For each namespace in a serverless index, Pinecone clusters records that are likely to be queried together and identifies a centroid dense vector to represent each cluster. These clusters and centroids are stored as data files in distributed blob storage that provides virtually limitless data scalability and guaranteed high-availability.

Clustering is based on the dense vector values of records. There is no distinct clustering for sparse vector values. For more details, see Sparse vector considerations

Write path

When the data plane receives a request to add, update, or delete records in the namespace of an index, the following takes place:

Log writers

A writer commits the raw data to blob storage and records a log sequence number (LSN) for the commit in a write ahead log (WAL). LSNs are monotonically increasing and ensure both that operations are applied in the order that they are received and, if necessary, can be replayed in the order that they are received.

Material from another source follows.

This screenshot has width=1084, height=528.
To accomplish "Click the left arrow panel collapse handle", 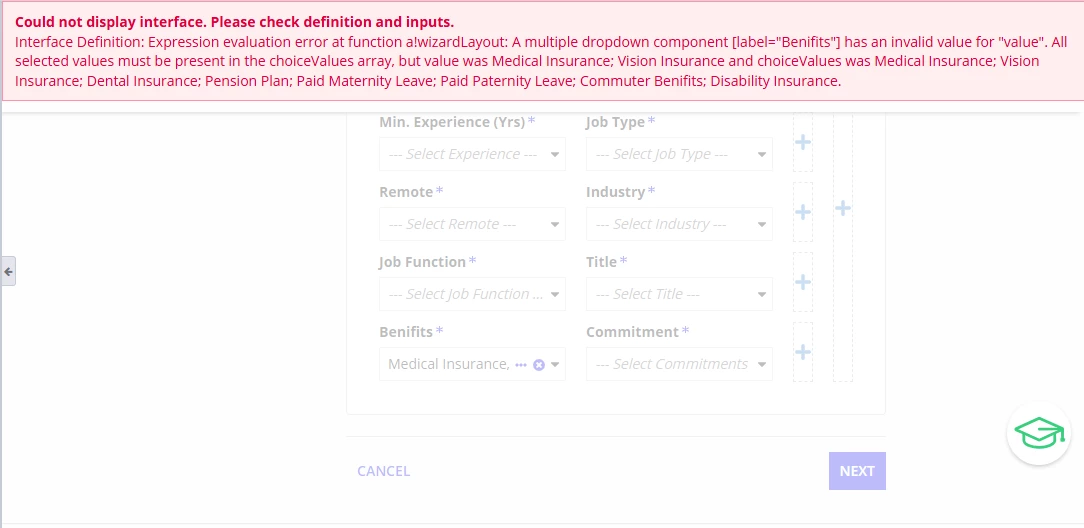I will [x=8, y=272].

At this point, Pinecone returns a 200 OK response to the client, guaranteeing the durability of the write, and two processes begin in parallel: The index is rebuilt and the records are added to a separate freshness layer.

Index builder

The index builder takes the raw data from blob storage, identifies the relevant clusters based on cluster centroids, and then writes the changes to the cluster data files in blob storage. It takes around 10 minutes for the changes to be visible to queries.

Freshness layer

Parallel to index building, the write is sent to the freshness layer. The freshness layer ensures that data that hasn’t yet been clustered by the index builder is available to be searched in seconds rather than minutes. It adds newly added vectors to an in-memory index that is periodically flushed based on the index builder progress.

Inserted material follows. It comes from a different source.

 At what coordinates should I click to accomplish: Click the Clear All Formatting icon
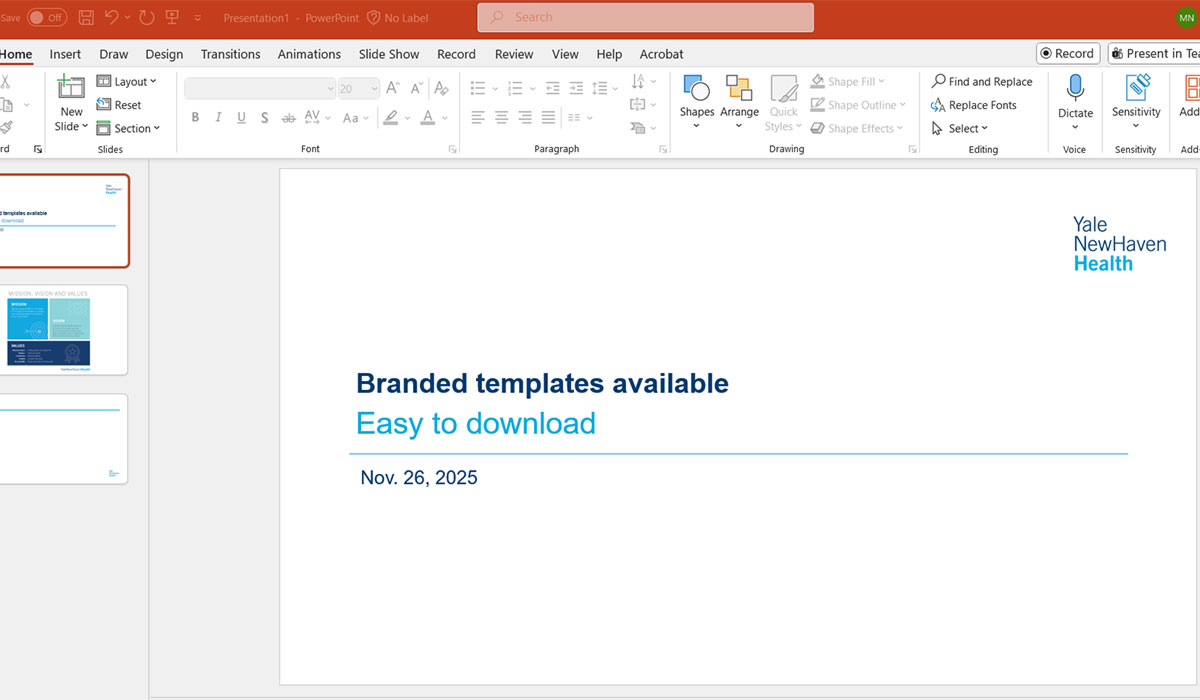pos(441,88)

The freshness layer can hold up to 2 million records in memory for each namespace in an index. In cases where more than 2 million records are upserted into a namespace, during the time it takes for the index builder to apply the changes, clients see the last state of the namespace plus the 2 million records in the freshness layer.

Read path

When the data plane receives a query to search records in the namespace of an index, the following takes place:

Query planners

A query planner identifies the most relevant clusters to search and sends a logical query plan to a sharded backend of stateless query executors that dynamically auto-scale based on system load.

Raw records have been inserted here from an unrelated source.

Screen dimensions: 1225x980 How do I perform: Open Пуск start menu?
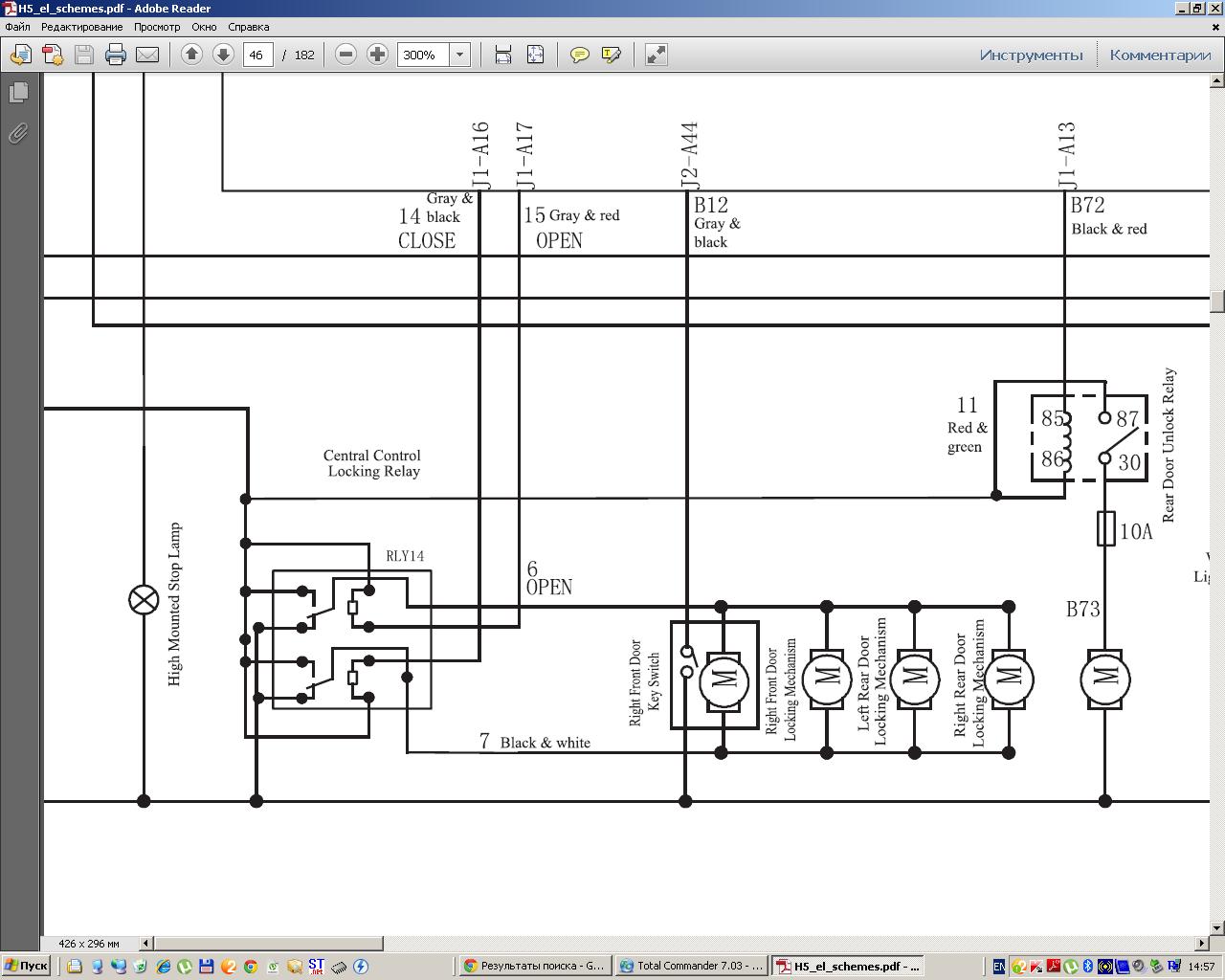[26, 966]
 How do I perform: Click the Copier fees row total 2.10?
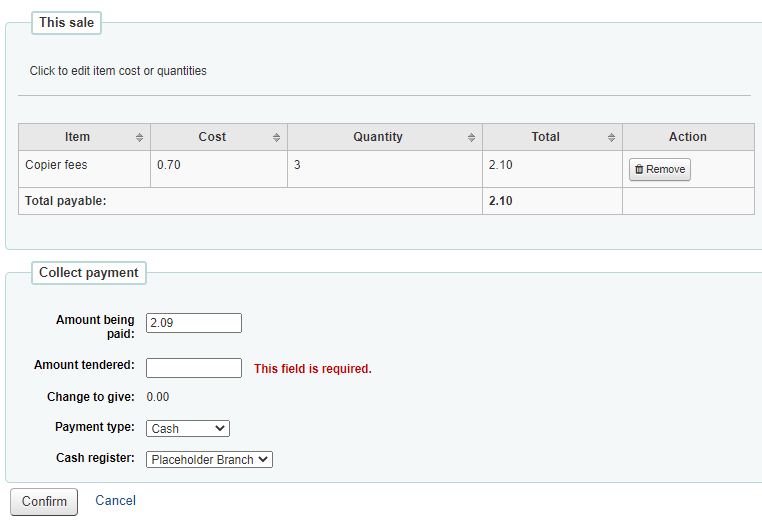pyautogui.click(x=500, y=165)
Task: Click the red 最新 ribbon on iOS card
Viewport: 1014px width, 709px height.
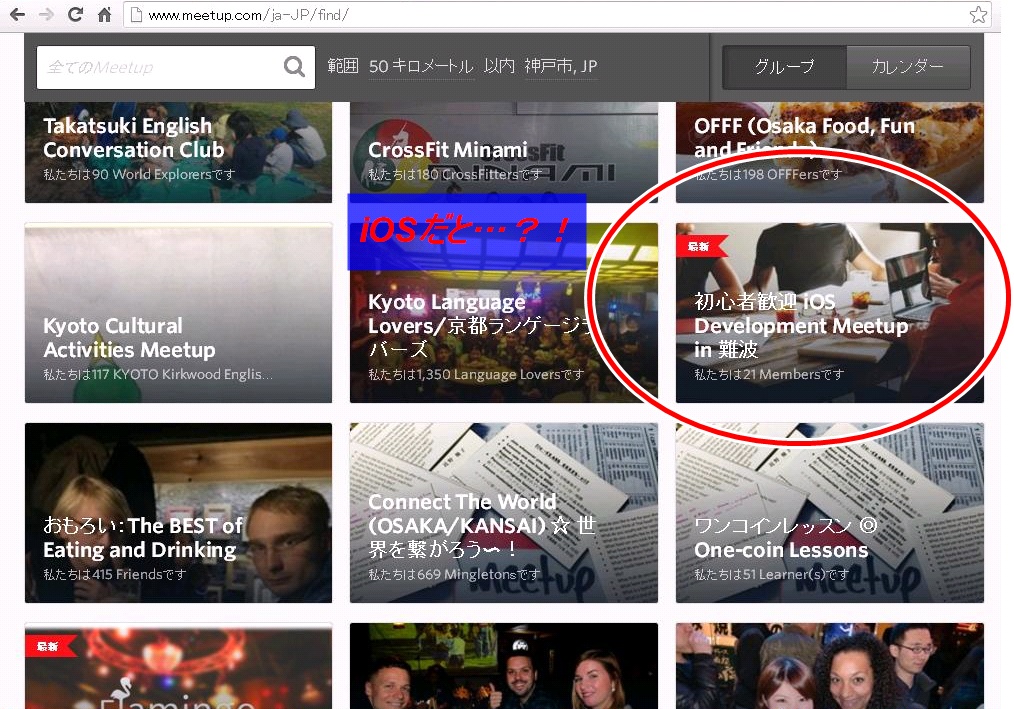Action: coord(700,246)
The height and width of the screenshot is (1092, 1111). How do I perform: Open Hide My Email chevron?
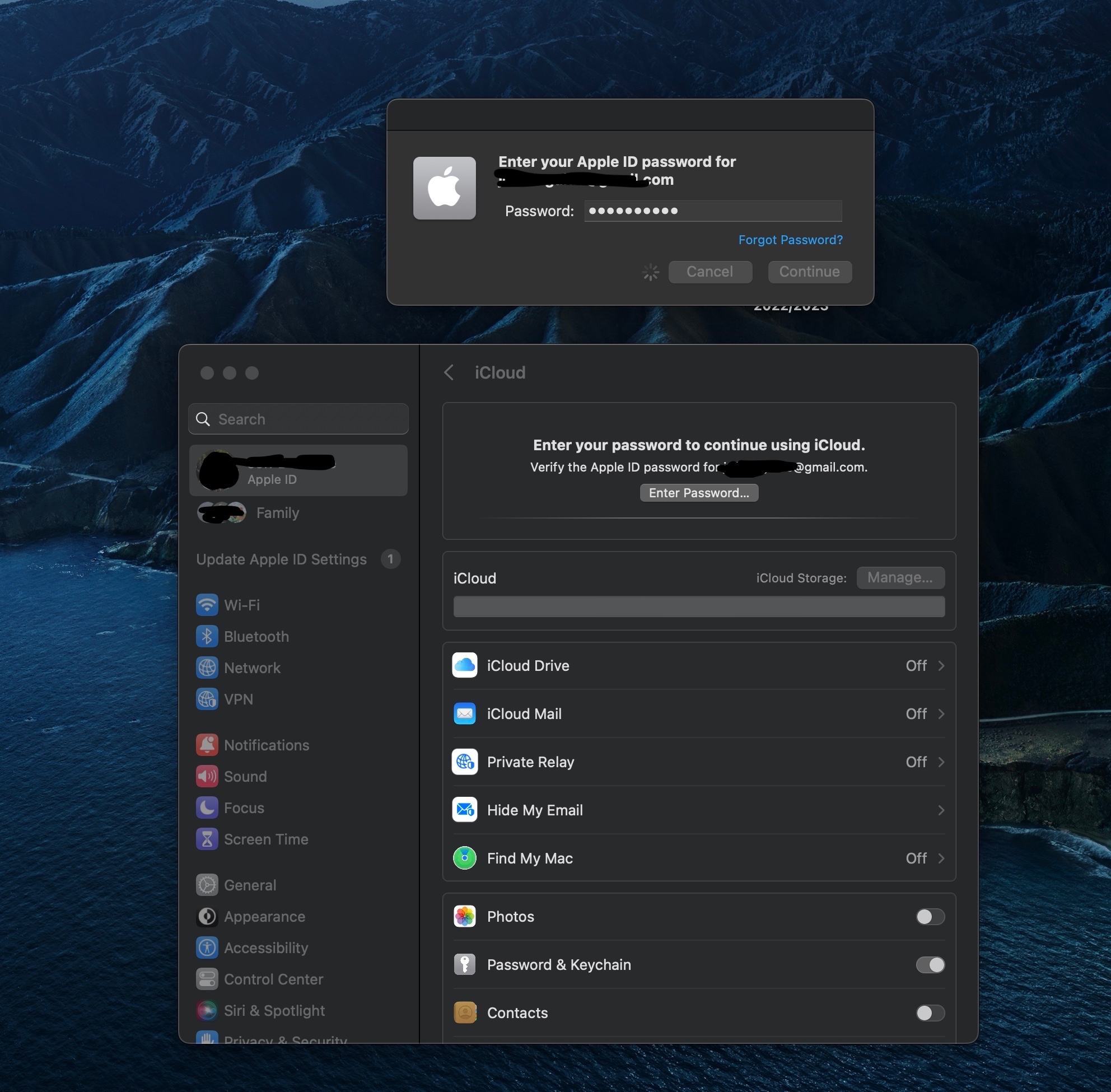pos(941,810)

The query planner chooses clusters based on the similarity of their centroid vectors to the dense vector value in the query. If the query includes a metadata filter, the query planner first uses internal metadata statistics to exclude clusters that do not have records matching the filter and then chooses clusters based on the similarity of their centroid vector to the dense vector value in the query.

Query executors

Query executors run the logical query plan. Whenever possible, the plan is run against a local cache of the chosen cluster data files. Otherwise, the executors fetch the chosen cluster data files from blob storage, run the query against the files, and cache the cluster files locally for future queries.

Query executors rank records based on the similarity of their dense vector value to the dense vector value in the query and then choose the top_k records. If the query includes a metadata filter, records that don’t match the filter are excluded before records are ranked. If the query includes a sparse vector value (i.e., hybrid search), the sparse value is considered when ranking records.

In parallel, records in the freshness layer are ranked based on the similarity of their dense vector value to the dense vector value in the query and the top_k records are chosen.

The top_k records from the cluster data files and from the freshness layer are then merged and deduplicated, and final results are returned to the client.